PSFs are often important drivers of plant species replacement and, thus, succession, which includes impacts of both soil biota associated with plant roots and those involved in the decomposer subsystem (80). Given that disturbance associated with climate change may increase in the future (e.g., more fires, more windthrow), impacts on, and consequences of, PSF-driven succession will likely increase in importance. Feedbacks between early successional plant species and their root-associated soil biota frequently contribute to the replacement of these species by other species. This replacement may arise, for example, by early successional species promoting the accumulation of soil pathogens that negatively affect them (4, 81) or by forming mutualisms with symbiotic N-fixing bacteria that improve soil fertility and thereby facilitate later successional species that outcompete them (82). By contrast, late successional species often form positive associations with their soil biota and, notably, with mycorrhizal fungi, which slows succession. For example, along a chronosequence of Dutch (old field) grasslands on abandoned arable land, early successional plant species consistently underwent negative feedbacks with their soil biota, while late successional plants only underwent positive feedbacks (83). PSFs involving soil biota can also alter plant succession by altering the supply of soil nutrients available to plants. Decomposer biota can thus accelerate succession by mineralizing nutrients that facilitate later successional species that then outcompete earlier species (84), or succession can be retarded if plants produce recalcitrant litter that can be better metabolized by their own mycorrhizal symbionts than by those of other species (85, 86).

Although we have some understanding of how PSFs influence plant succession, we have limited knowledge on how these effects are mediated by climate or how they might be altered by ongoing climate change. Explicitly addressing this issue will require studies that directly consider the interactive effects of macroclimatic variables and succession; few studies have used such an approach (8789), and none of them have explicitly studied PSFs. However, the work by Laliberté et al. (89) does offer some insights. Here, plant biomass and the structure of the soil food web were investigated across each of the four parallel chronosequences formed on the same parent material in Western Australia; these four sequences differ in both temperature and moisture balance within the range of what would be expected for future climate change. They showed that chronosequence stage was the most important driver of the soil food web, with little interactive effect of stage with climate. Given that the soil food web governs nutrient supply rates from the soil, which then affects successional processes, this study suggests that variation in the ecological impact of the soil food web and, ultimately, its impacts of PSFs among (versus within) successional gradients of contrasting climate is probably not large. This study does not, of course, directly address the question about how climate determines the role of PSFs in driving succession, and it remains unknown whether the results of this study are likely to apply to successional gradients elsewhere, but it offers insights into how this question could be explicitly addressed.

At a broad level of resolution, the types of above- and belowground biotic changes that occur during succession and ecosystem development appear to be relatively constant among regions that experience very different climatic regimes (8991).
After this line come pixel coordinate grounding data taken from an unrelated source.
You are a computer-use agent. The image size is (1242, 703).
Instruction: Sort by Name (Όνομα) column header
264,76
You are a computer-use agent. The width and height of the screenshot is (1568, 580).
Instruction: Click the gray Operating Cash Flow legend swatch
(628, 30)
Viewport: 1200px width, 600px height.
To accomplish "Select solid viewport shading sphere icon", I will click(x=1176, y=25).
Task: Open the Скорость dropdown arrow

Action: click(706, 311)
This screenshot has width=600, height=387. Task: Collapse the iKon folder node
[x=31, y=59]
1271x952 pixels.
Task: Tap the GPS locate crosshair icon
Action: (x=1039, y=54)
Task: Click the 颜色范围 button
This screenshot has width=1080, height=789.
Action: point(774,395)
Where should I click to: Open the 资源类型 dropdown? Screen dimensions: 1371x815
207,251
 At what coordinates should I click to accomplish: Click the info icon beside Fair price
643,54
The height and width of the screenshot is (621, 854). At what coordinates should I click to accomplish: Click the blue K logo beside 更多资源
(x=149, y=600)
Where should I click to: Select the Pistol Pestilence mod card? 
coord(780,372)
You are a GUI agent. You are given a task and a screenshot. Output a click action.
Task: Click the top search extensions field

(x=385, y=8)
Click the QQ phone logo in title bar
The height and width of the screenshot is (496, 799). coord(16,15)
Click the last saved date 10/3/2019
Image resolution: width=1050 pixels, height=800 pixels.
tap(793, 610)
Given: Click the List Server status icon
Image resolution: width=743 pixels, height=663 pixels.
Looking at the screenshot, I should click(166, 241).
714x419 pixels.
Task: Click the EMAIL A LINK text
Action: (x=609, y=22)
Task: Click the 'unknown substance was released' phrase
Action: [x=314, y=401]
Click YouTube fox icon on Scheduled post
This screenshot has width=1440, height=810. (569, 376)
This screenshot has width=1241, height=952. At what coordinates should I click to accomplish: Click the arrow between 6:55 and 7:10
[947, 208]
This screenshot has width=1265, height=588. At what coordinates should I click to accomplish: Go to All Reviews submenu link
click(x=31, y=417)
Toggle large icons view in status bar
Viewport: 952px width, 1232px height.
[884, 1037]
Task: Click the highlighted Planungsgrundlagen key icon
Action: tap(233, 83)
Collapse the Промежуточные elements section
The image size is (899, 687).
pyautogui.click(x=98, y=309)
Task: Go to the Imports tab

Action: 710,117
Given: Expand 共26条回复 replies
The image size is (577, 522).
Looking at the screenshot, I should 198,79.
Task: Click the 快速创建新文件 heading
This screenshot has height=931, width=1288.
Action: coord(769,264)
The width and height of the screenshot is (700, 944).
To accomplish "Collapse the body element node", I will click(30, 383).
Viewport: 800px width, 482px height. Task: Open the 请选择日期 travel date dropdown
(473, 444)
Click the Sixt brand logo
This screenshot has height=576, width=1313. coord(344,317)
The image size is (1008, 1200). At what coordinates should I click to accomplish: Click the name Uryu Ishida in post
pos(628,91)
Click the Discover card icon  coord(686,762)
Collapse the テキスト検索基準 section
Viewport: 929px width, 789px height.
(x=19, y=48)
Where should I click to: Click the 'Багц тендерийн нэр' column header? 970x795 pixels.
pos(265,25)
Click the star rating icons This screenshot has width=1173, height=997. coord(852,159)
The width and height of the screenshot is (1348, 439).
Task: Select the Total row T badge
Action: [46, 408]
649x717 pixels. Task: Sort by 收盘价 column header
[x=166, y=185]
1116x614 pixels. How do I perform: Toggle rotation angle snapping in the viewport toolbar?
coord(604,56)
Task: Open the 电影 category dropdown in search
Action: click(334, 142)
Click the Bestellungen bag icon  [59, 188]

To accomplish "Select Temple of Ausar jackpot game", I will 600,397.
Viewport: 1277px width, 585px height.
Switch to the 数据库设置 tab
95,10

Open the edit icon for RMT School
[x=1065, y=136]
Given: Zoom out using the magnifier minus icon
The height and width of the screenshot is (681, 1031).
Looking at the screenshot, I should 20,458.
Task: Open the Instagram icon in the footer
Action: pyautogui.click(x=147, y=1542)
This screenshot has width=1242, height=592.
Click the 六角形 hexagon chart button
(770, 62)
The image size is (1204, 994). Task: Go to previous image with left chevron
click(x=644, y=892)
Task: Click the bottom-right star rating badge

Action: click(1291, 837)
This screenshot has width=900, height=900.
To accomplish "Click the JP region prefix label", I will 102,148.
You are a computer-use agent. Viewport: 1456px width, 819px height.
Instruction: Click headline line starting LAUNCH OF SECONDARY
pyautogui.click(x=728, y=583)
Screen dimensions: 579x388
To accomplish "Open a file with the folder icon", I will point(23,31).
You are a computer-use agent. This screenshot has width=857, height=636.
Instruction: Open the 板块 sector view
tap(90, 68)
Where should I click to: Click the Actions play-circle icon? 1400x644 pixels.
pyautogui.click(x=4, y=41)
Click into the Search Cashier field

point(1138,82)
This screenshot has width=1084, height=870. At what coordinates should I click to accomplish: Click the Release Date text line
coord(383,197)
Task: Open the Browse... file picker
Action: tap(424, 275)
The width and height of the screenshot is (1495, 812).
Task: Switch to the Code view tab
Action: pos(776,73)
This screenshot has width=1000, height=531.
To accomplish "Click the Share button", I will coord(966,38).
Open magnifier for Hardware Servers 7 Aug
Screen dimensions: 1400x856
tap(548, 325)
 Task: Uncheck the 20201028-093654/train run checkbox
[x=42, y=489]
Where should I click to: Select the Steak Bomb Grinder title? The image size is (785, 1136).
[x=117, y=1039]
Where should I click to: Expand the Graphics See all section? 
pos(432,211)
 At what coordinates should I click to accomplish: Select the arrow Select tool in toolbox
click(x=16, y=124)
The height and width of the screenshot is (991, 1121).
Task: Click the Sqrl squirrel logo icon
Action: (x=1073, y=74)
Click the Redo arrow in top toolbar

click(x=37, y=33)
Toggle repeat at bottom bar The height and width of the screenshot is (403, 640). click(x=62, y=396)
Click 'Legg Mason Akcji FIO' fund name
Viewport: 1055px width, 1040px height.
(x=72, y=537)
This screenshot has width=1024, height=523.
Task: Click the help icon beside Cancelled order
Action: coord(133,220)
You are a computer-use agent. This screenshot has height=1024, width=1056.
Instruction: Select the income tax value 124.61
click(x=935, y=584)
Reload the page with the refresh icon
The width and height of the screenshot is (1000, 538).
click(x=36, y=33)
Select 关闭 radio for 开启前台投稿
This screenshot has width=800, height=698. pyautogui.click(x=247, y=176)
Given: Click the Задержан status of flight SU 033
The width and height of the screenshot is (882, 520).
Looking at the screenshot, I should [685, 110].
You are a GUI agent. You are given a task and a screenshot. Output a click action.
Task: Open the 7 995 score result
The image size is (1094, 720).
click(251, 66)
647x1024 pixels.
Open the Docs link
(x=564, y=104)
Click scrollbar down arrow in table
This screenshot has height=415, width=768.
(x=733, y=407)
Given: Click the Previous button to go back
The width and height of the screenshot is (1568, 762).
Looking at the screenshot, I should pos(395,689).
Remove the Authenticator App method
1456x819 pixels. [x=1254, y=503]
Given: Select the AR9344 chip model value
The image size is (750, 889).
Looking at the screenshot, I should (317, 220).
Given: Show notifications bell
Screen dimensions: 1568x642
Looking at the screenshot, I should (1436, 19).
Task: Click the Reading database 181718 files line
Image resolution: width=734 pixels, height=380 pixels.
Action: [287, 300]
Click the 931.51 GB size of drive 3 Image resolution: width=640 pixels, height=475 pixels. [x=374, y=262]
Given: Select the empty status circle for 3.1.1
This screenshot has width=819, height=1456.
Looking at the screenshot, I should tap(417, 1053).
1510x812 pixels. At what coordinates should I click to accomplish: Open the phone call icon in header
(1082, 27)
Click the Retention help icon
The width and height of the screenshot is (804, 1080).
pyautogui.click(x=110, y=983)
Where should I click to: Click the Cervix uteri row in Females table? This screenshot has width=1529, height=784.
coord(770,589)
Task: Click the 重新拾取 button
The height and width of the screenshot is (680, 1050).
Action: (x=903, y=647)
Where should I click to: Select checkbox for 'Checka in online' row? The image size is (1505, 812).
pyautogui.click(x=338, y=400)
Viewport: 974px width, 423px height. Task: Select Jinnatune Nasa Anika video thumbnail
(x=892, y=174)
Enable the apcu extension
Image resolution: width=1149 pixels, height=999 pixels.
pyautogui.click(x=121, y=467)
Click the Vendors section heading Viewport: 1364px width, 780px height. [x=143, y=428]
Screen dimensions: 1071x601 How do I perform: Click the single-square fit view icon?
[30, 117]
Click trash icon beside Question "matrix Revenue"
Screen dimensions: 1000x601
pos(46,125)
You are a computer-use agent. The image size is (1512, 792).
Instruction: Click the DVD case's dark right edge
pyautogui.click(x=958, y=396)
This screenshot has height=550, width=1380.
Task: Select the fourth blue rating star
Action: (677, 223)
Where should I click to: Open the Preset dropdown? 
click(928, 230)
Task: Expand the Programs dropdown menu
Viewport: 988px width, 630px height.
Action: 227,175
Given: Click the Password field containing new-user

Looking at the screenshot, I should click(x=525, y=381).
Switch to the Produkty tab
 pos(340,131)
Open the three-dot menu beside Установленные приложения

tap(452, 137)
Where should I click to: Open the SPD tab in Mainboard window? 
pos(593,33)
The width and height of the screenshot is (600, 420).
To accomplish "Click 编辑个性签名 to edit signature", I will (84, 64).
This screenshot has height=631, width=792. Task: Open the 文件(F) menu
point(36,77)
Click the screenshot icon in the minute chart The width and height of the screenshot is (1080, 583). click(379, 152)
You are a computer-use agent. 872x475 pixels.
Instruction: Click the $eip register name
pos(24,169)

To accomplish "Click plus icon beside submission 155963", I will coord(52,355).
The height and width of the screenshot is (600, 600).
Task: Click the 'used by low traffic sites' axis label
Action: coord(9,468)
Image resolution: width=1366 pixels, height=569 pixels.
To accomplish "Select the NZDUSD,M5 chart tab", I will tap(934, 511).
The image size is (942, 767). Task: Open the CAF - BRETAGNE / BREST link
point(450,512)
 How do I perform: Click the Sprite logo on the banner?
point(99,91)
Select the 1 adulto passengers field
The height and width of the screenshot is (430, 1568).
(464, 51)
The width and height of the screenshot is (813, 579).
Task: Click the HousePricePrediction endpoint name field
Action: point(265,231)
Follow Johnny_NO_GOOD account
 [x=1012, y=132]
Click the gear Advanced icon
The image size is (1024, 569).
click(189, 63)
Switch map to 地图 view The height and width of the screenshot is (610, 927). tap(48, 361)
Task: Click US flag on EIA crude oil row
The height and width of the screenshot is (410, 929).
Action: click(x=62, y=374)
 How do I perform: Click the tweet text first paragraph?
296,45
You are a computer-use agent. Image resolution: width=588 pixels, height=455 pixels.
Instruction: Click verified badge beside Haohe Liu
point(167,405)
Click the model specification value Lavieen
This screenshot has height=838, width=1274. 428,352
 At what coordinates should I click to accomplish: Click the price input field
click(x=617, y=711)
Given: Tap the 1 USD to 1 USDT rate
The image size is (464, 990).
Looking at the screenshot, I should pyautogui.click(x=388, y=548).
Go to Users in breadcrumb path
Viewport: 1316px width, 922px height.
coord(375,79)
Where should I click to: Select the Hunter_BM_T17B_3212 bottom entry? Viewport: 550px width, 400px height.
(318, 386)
Therefore, the biggest effects of climate change in driving how soil biota and PSFs affect succession are likely to be driven by finer-scale factors such as what types of plants in any given environment will or will not be favored by future climate. For example, shrub encroachment of subarctic tundra resulting from climate change (92) involves successional pathways moving toward domination by woody plants that show positive feedbacks with ericoid and EM fungi. Conversely, in some temperate regions, warming should lead to successional pathways involving domination by trees that undergo feedbacks with AM fungi rather than with EM and saprophytic fungi (93). Increasing aridity in tropical regions may promote early successional species that form positive associations with N-fixing bacteria (94, 95), thereby eventually benefitting later successional species. There are numerous examples of where specific plant functional types are likely to enter or exit successional pathways due to climate change, and while each of these will have their own feedbacks with their associated soil biota, the nature and direction of these feedbacks are likely to be case specific. Understanding the mechanisms underlying this context dependency is key to understanding and predicting how successional pathways develop under a changing global climate and, therefore, the dominant types of vegetation that are likely to result.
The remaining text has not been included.